**What the task asks:**
Edit the stretch from the line containing "Where should I" through the line containing "click(314, 469)" by replacing "dropdown" with "menu" and leaving all else unchanged. Give only those lines, and omit the pictures.

**Data extract:**
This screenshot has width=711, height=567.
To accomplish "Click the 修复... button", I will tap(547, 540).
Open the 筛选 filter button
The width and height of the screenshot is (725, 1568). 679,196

--

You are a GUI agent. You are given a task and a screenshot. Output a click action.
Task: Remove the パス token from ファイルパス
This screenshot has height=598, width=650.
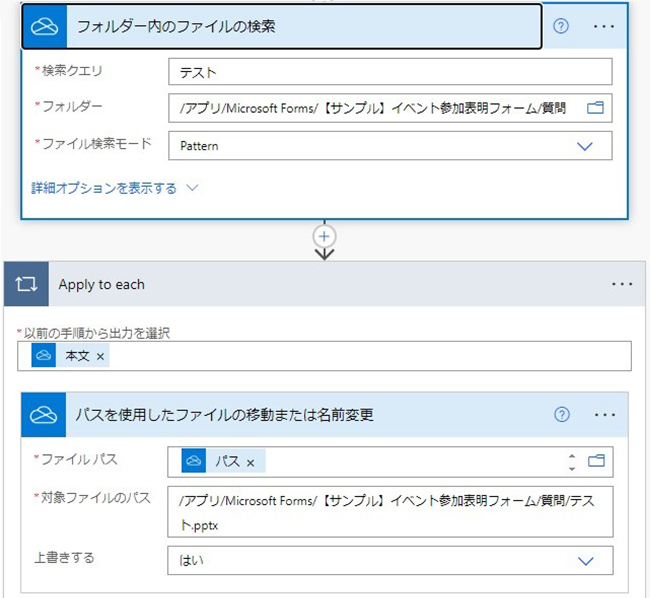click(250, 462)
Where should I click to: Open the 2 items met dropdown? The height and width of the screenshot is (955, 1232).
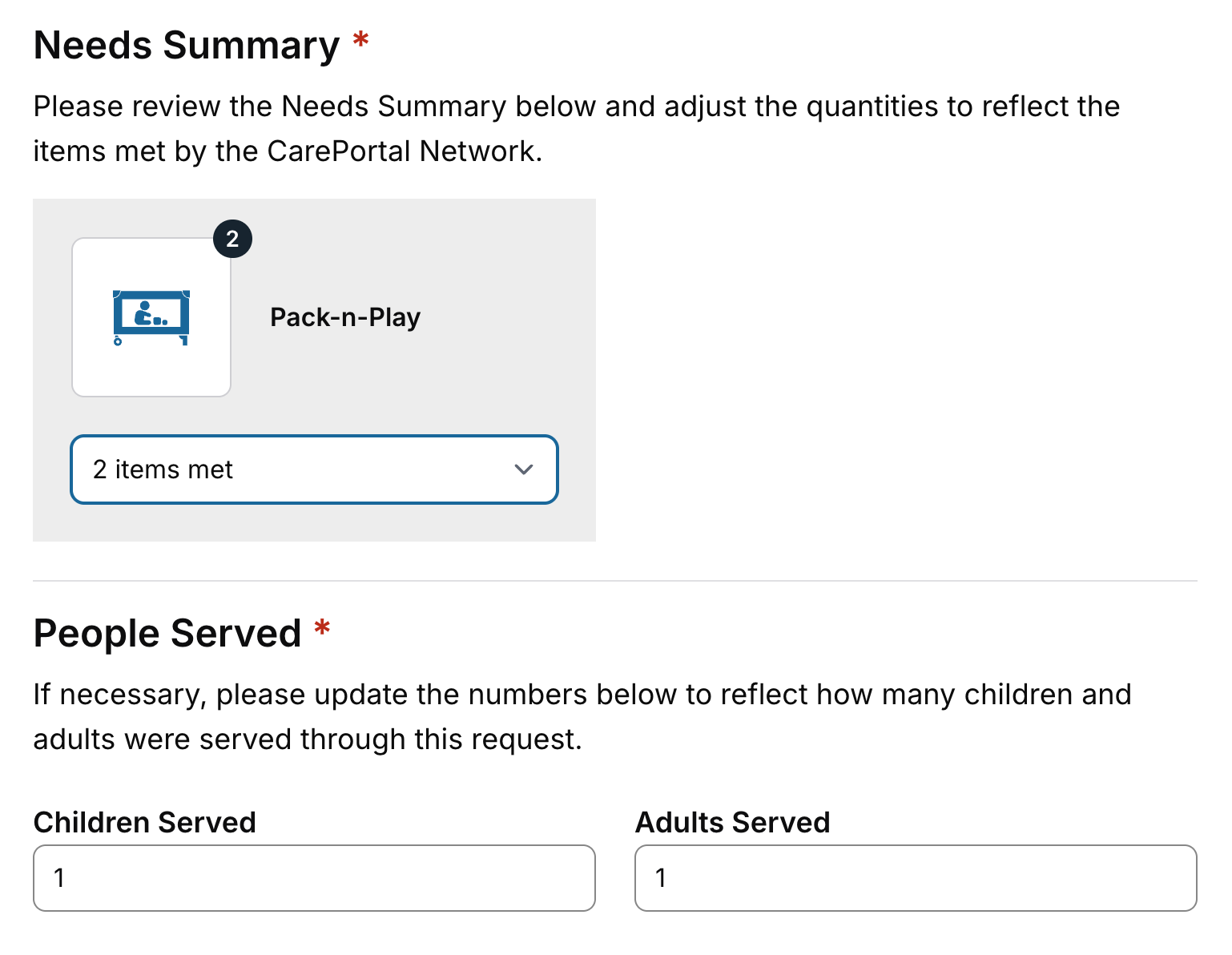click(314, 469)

**Exercise solution:**
Where should I click to: Open the 2 items met menu? The height and width of the screenshot is (955, 1232).
click(314, 469)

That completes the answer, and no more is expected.